In fact, Credit Suisse’s report, which reiterated the strengths of the Indian wealth management business, rubbed off on other listed brokerages such as Geojit Financial Services, Emkay Global Financial, Motilal Oswal Financial, Centrum Capital and JM Financial, which rose by 2.5-7 per cent on Wednesday.
In a report captioned ‘Rise of mini financial conglomerates’, Credit Suisse notes both IIFL and Edelweiss, which come from a capital market background, have built new businesses of scale. "We see a path to improving profitability and return on equity (RoE) for both," the note says. As for IIFL, the analysts, led by Sunil Tirumalai, highlight the non-banking financial company (NBFC) is among a few younger lenders to have already built a retail book and is a market leader in the wealth management business, which contributes to 30 per cent of profit before tax. "We see continued growth, leading to 36 per cent growth in earnings per share," the analysts add. For Edelweiss, even as value isn't attributed to its life insurance business as it is in a nascent stage, Credit Suisse notes that Edelweiss' key position in structured mid-corporate credit, agri-financing and its asset reconstruction company, the largest in India with comfortable capital position, are the important earnings drivers.

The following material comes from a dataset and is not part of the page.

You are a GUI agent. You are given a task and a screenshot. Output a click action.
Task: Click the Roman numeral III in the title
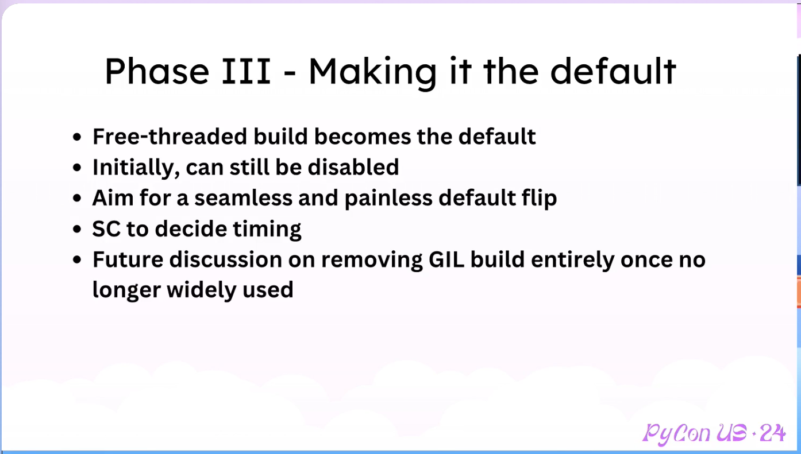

IIFL enjoys a diversified retail distribution with 1,112 NBFC branches, over 1,200 service locations for the capital market business and 33 offices, including seven major global financial centres, for its wealth management business. Edelweiss, on the other hand, has 71 offices in 61 cities for its life insurance business, with retail lending presence in 52 cities and 3,100 villages and also has over 80 offices for the wealth management business. While the diversified operations is the moot point for Credit Suisse's positive recommendation, the brokerage also makes an interesting observation that the leading Indian wealth managers like IIFL already report revenue yields and profitability on a par with global leaders. "While some pressure on yields can be expected due to competition, the Indian wealth management industry is graduating away from plain 'custody' products to higher value products. This could help protect revenue yields for the industry," the report highlights.
A similar argument holds true for Motilal Oswal Financial Services. Ambit Capital, which recently initiated coverage on the stock, says the NBFC's earnings predictability and longevity will improve in the coming years, with the increasing share of its asset management and housing finance companies.